引用文:
いちじくの花

あたしはイチジク、略してあーイク

日記たち

 ここ一年ほどローカル媒体でしか日記をつけていなかったので、この前のように急に再現不可になってしまうと恐ろしい。過去一年の日記の中で内容的に意味のあるものを、登場人物の実名などは適宜変えながら転載することにした。思い出には美しい日々しか残らないと言われるが、僕のそれは記憶ではなくハードディスクの磨耗によって行われる。

 

2019年12月8日

 朝目が覚めて、夢の影響だろうか、人間の精神は言い訳で成り立っているとふと思う。人間のすべての言論には根本原理がある。「結局ヤリモク」これは中学時代から気付いていた肉体の根本原理だが、他にも「結局マウントを取りたいだけ」「結局生き延びたい」など……サルどもの行動原理はこれだけで事足りる。こういうのを生殖的に適応と言うのだろう。では、宗教者の根本原理とは?思うに、人間の精神には何か無償の善行を成したいという願望がある。そうすればドーパミンが出る、とも言い換えられるかもしれない。宗教にはそうした、個の生物としては反生殖的な行動を心理的に正当化し、また『照れ臭くなくする』効果がある。社会的動物として進化して来た人間に特有の生存ツールなのだろうか?しかし、適応であるならばなぜ、偽善的(?)行動には恥の感情が残存しているのだろうか?

提供データ:
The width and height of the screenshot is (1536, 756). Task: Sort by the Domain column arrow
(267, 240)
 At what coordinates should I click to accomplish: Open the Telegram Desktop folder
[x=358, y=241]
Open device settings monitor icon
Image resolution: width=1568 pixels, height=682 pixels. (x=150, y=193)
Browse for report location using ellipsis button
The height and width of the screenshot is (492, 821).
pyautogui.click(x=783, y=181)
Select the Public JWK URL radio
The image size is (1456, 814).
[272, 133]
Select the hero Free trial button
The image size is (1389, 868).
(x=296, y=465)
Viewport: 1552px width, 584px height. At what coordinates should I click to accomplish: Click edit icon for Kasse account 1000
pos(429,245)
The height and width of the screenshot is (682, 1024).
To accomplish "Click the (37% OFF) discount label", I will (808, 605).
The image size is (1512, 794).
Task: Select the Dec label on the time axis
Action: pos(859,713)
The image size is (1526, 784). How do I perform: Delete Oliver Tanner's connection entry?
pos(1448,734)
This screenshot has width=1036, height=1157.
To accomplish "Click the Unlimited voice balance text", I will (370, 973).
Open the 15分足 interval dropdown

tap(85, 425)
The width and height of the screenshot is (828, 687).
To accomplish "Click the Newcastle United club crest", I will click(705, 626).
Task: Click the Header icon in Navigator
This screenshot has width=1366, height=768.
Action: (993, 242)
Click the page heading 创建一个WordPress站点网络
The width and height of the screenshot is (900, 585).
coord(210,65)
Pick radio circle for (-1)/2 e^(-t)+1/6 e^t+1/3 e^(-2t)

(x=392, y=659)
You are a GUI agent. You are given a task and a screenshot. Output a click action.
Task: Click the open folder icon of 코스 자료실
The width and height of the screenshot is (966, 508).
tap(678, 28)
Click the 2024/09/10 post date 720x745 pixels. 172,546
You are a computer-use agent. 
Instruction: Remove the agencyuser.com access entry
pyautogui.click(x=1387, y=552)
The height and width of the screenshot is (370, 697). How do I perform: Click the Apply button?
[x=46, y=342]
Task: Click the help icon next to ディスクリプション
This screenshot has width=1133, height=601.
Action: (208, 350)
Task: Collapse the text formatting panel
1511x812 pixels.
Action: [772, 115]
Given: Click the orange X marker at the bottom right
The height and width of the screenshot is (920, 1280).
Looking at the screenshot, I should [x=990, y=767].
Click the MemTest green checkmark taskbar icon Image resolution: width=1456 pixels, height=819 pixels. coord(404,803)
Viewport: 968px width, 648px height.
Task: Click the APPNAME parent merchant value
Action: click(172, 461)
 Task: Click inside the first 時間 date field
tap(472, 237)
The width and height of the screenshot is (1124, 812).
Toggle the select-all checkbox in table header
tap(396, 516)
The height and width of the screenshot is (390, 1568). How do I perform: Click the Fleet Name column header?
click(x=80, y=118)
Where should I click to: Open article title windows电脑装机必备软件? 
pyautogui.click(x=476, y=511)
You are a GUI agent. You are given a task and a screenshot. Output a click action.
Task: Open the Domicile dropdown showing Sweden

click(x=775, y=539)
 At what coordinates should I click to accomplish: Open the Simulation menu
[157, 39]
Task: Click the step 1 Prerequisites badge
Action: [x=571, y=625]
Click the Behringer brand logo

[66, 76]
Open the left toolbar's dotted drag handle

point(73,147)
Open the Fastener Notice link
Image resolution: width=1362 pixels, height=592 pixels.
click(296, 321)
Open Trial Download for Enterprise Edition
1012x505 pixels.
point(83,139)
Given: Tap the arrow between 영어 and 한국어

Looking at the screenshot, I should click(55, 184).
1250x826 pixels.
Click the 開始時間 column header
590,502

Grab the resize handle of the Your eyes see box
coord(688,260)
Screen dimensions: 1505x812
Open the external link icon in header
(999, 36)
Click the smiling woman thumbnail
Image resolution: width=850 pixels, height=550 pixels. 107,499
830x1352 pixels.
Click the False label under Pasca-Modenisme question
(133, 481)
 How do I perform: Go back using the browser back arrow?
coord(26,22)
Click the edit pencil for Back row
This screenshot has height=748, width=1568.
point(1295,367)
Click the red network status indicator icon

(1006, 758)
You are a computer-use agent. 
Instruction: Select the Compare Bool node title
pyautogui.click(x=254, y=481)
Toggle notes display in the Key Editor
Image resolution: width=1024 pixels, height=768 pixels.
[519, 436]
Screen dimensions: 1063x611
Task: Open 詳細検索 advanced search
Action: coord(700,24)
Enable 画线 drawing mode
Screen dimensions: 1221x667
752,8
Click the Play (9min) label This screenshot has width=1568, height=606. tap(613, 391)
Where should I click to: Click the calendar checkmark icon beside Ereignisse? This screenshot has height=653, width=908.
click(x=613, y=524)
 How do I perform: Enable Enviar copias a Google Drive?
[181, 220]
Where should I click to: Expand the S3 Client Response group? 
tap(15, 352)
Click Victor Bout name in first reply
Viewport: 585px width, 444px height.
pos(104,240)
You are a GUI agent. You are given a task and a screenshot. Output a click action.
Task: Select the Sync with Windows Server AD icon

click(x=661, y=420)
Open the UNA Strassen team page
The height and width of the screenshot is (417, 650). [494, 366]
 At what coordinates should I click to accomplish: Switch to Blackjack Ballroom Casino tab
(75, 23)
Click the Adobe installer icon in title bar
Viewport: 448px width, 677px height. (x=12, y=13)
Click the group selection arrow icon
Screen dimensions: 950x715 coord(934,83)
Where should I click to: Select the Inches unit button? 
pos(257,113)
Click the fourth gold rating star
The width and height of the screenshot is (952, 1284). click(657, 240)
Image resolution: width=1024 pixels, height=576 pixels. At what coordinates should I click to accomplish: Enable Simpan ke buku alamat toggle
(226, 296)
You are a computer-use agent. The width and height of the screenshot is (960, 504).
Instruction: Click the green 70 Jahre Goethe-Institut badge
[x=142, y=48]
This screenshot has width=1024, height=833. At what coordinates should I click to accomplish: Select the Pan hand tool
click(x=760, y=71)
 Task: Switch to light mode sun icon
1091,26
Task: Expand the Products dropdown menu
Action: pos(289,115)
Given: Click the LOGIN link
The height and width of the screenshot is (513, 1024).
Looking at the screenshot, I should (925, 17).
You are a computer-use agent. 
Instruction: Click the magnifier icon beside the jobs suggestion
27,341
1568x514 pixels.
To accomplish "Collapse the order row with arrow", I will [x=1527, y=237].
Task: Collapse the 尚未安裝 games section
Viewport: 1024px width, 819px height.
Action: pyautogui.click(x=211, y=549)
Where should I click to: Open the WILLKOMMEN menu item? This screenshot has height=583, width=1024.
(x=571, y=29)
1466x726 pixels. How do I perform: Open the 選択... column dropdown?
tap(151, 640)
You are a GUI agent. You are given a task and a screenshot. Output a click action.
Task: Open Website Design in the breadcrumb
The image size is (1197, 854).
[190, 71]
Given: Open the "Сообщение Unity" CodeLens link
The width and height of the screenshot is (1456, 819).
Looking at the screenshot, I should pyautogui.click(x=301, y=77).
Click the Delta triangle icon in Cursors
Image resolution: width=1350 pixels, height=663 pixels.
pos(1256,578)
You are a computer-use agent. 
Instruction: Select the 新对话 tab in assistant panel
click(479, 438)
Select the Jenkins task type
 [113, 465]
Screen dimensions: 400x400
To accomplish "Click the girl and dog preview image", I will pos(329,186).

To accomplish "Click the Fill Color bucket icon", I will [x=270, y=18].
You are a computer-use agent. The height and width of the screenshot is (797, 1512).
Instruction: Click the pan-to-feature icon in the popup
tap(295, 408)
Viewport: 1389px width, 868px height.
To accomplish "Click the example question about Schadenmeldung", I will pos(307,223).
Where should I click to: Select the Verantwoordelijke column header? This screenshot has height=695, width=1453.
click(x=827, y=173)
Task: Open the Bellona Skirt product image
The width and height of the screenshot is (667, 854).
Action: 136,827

短い演習 A: 引用文のうち、「ここ一年ほどローカル媒体でし」から「情が残存しているのだろうか?」に至るまでの全文を一字一句違えずに書き写してください。
短い演習 B: 引用文によると、過去一年の日記を転載するにあたって適宜変えるとされているものは何ですか。

解答例 A:
ここ一年ほどローカル媒体でしか日記をつけていなかったので、この前のように急に再現不可になってしまうと恐ろしい。過去一年の日記の中で内容的に意味のあるものを、登場人物の実名などは適宜変えながら転載することにした。思い出には美しい日々しか残らないと言われるが、僕のそれは記憶ではなくハードディスクの磨耗によって行われる。

 

2019年12月8日

 朝目が覚めて、夢の影響だろうか、人間の精神は言い訳で成り立っているとふと思う。人間のすべての言論には根本原理がある。「結局ヤリモク」これは中学時代から気付いていた肉体の根本原理だが、他にも「結局マウントを取りたいだけ」「結局生き延びたい」など……サルどもの行動原理はこれだけで事足りる。こういうのを生殖的に適応と言うのだろう。では、宗教者の根本原理とは?思うに、人間の精神には何か無償の善行を成したいという願望がある。そうすればドーパミンが出る、とも言い換えられるかもしれない。宗教にはそうした、個の生物としては反生殖的な行動を心理的に正当化し、また『照れ臭くなくする』効果がある。社会的動物として進化して来た人間に特有の生存ツールなのだろうか?しかし、適応であるならばなぜ、偽善的(?)行動には恥の感情が残存しているのだろうか?

解答例 B: 登場人物の実名など